Rustie Lin UC Berkeley CS, Distributed Systems, Blockchain

Universal Data

In the midst of libp2p ideation, I realized that similar functionality could be implemented using the Global Data Plane project.

The Issue

The issue of distributed data access is increasingly important in consideration of both horizontal scalability for decentralization purposes as well as use cases involving smart devices and IoT. The birth of libp2p was mainly derived from its necessity of implementation underlying the IPFS project. Its thesis is that HTTP is outdated and does not scale well, incurring massive bandwidth penalties due to client-server dependencies. Migration away from HTTP and the notion of client-server is a difficult problem, and the way libp2p solves this is by offering a shotgun approach of no-opinion modularity.

On the other hand, the Global Data Plane (GDP) was primarily born from latency and bandwidth bottlenecks in swarm applications.
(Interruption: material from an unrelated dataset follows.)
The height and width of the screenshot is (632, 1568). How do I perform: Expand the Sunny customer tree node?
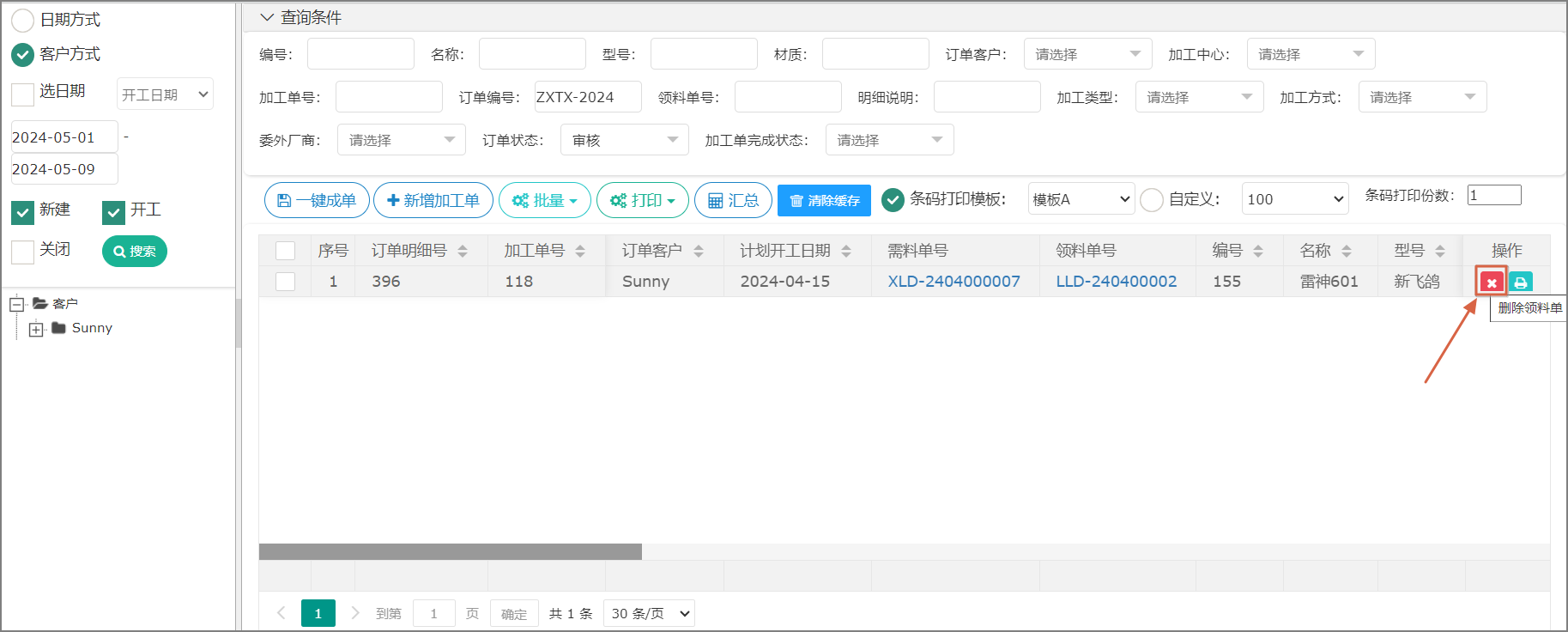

The GDP is opinionated in its design and exposes append-only logs as first class citizens in design. It flows more easily from existing cloud architectures and fog network proposals. In a nutshell:

We argue that raising the level of abstraction to a data-centric design—focused around the distribution, preservation and protection of information—better matches the IoT.

Current architecture relying solely on the cloud suffers from high latency because the cloud is at the edge of the Internet backbone. Data is collected but not analyzed immediately, shuttled back to the cloud for batch processing if at all.
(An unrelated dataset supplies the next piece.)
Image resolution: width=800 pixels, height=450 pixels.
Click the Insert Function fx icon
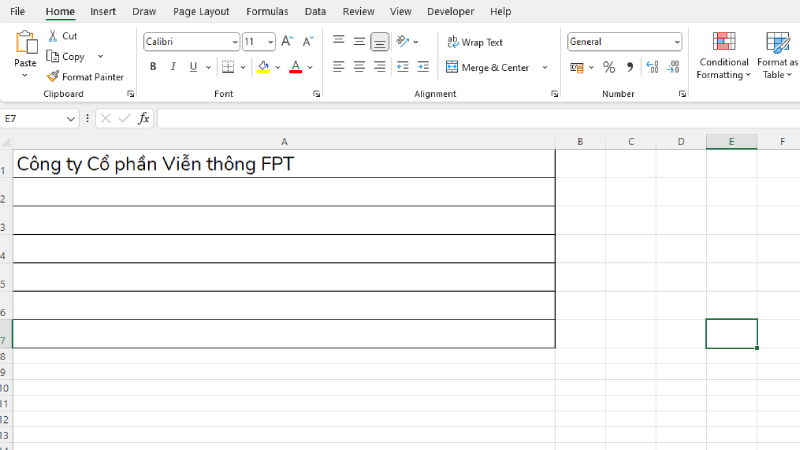pyautogui.click(x=143, y=118)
See note titled Security, Edge Computing pt 2 based on CS162 special topics lecture for more.

Abstraction

It seems that GDP is at a higher level of abstraction than libp2p, which is natural since they offer different services. Whereas libp2p is primarily concerned with transport of data, GDP is concerned with data locality and access within the fog.

GDP could be implemented on top of libp2p.

This seems like the domain of IPFS, but the key distinction is that of data standard, which can be attributed again to abstraction and design. IPFS is used as a key-value store with a notion of versioning. GDP is at a lower level and primarily exposes an append-only log. Both IPFS and GDP don’t support access control of their underlying data structures, but that can be implemented at a higher level.

Both GDP and IPFS use a flat address space, which follows in the trend of disaggregation for decentralization and horizontal scalability. Both use an underlying DHT with optimizations.

References

  1. libp2p conceptual docs
  2. Towards a Global Data Infrastructure
  3. A Case for the Universal DataPlane